* **DESCRIPTION OF THE TASK**:
Gather every line in the records below that contains the string "blue". Case matters.

[Entries on target coordinates]
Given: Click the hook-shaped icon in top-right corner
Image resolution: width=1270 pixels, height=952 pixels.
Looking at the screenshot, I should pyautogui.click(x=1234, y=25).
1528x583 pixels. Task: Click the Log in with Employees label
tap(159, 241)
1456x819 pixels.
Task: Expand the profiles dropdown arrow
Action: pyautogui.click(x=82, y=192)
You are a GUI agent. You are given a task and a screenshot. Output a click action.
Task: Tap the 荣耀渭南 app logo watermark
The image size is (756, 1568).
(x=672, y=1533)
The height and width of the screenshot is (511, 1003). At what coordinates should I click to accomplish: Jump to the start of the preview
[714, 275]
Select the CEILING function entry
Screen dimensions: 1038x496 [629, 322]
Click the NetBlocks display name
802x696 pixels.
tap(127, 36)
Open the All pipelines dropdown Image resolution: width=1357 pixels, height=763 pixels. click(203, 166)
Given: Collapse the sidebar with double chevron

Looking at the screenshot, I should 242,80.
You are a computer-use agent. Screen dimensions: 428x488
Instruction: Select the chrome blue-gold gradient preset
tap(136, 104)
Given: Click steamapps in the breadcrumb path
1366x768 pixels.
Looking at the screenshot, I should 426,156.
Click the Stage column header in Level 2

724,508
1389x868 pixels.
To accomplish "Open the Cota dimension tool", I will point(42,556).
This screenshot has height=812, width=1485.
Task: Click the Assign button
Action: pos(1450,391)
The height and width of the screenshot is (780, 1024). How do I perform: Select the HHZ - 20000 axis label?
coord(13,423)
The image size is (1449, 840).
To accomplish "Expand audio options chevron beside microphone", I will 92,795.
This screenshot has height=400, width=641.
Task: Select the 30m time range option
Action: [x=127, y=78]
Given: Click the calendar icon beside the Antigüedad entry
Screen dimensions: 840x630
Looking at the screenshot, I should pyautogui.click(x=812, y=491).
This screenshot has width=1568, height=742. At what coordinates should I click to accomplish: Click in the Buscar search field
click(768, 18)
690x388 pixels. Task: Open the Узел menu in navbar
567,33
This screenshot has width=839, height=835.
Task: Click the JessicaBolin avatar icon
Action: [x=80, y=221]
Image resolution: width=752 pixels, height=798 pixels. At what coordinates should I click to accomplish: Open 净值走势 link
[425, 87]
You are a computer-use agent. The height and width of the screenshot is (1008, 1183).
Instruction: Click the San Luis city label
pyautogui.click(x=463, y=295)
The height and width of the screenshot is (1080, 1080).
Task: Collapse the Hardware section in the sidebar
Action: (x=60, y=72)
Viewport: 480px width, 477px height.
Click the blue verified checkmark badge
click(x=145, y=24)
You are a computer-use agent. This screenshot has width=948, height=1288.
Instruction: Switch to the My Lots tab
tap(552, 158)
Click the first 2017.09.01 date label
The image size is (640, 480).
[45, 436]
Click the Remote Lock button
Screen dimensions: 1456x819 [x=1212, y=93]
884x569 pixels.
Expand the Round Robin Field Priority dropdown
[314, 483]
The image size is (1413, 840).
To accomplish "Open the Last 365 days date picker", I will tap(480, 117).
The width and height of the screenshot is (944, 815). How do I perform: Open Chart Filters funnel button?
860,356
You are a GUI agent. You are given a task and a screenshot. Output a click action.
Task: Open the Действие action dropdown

* **FULL SOLUTION**:
Instruction: Select the chrome blue-gold gradient preset
Click the blue verified checkmark badge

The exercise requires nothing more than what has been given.